Long Island Transport Group Inc. (LITGI) is a transport operator in the USA. The company operates bus services in the long Island area. LITGI is listed on the New York Stock Exchange and has a financial year end of 30 April.

The companys strategy is to expand its operations into the New York metropolitan area. LITGIs normal policy is to operate contracts of not less than ten years duration. It also seeks to include opt out clauses in any contract. Such clauses allow LITGI to withdraw from unprofitable contracts without incurring penalty charges. The board of directors at LITGI are considering a capital investment decision. You are a Corporate Finance Manager at the company. Assume that todays date is 30 April 2022.

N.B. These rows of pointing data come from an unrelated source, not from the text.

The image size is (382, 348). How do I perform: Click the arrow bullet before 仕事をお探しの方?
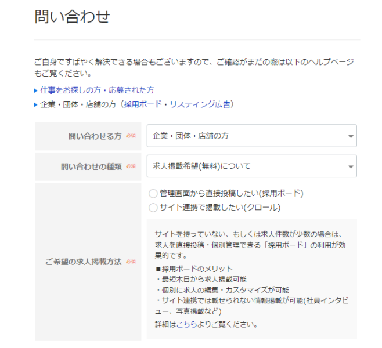coord(36,91)
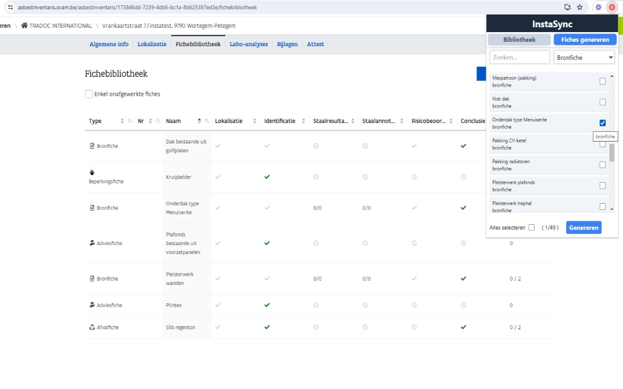This screenshot has height=389, width=623.
Task: Click the home icon before TRADOC INTERNATIONAL
Action: [24, 26]
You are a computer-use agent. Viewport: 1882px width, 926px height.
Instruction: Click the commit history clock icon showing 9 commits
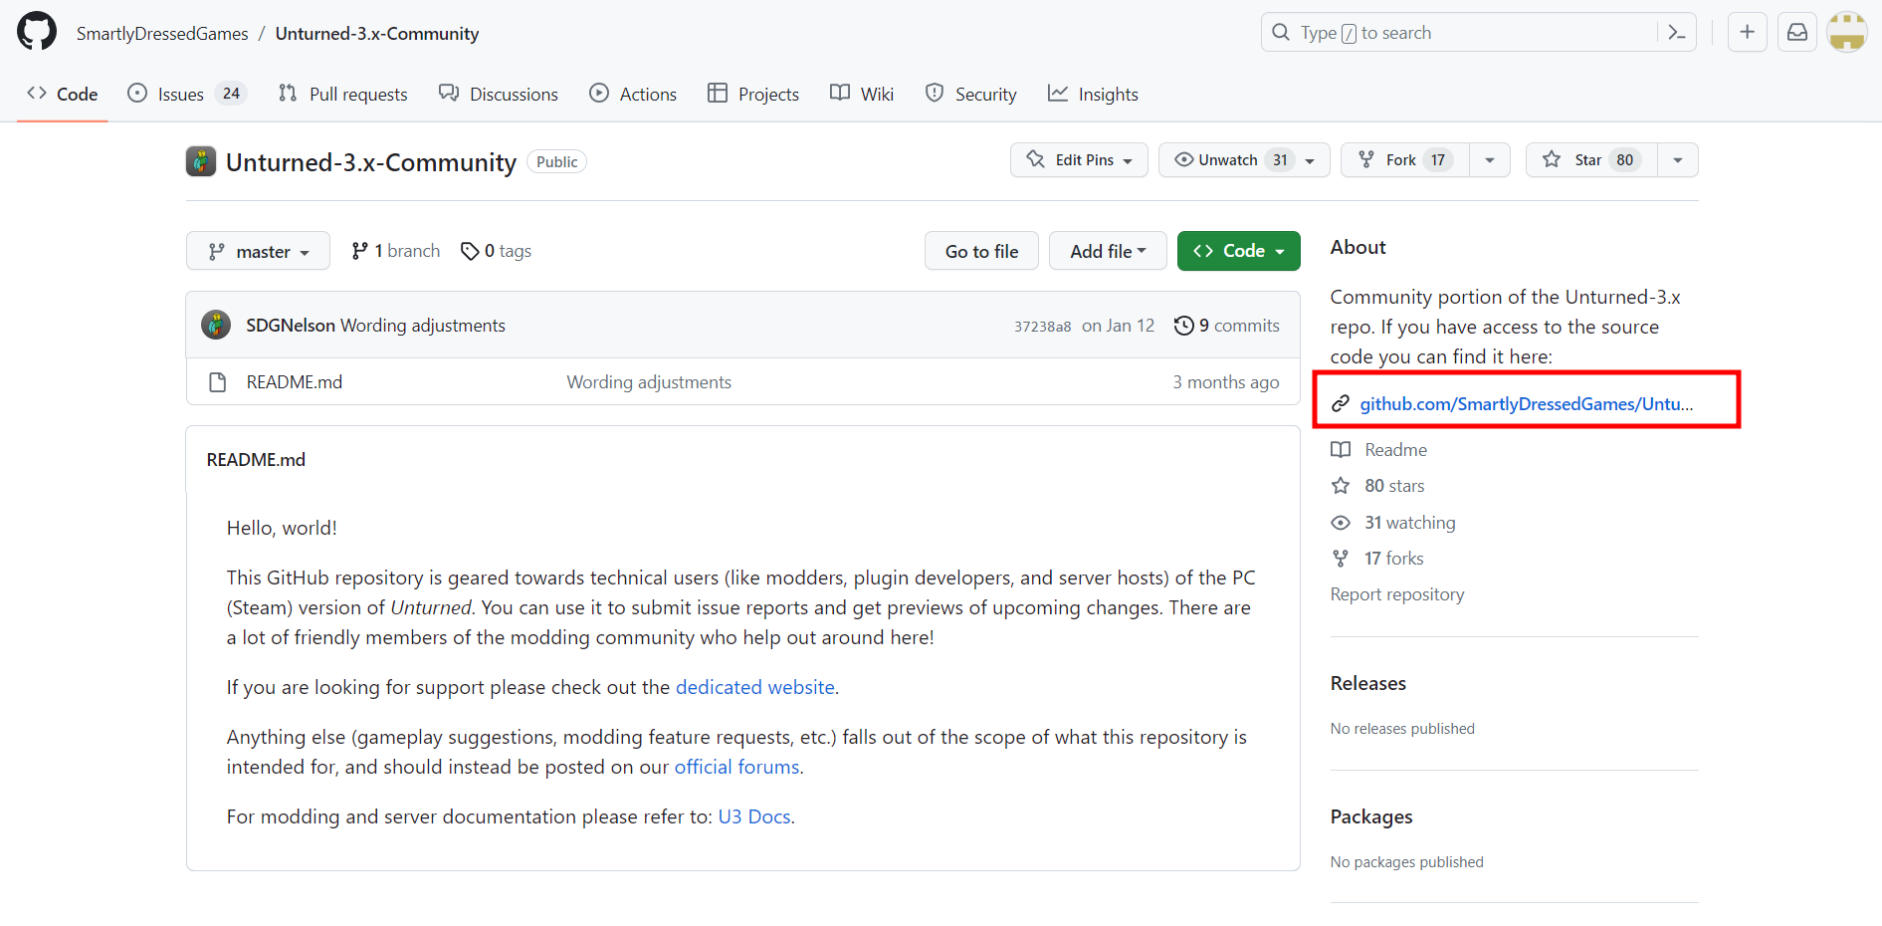[x=1183, y=325]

The bus division is bidding for a new three-year contract to operate a number of bus routes in the New York metropolitan area. The contract is being awarded by a local authority in the New York metropolitan area. The contract does not include an opt out clause: the successful bidder will be committed to operate the bus routes for the full duration of the contract. The contract covers the period 1 May 2022 to 30 April 2025.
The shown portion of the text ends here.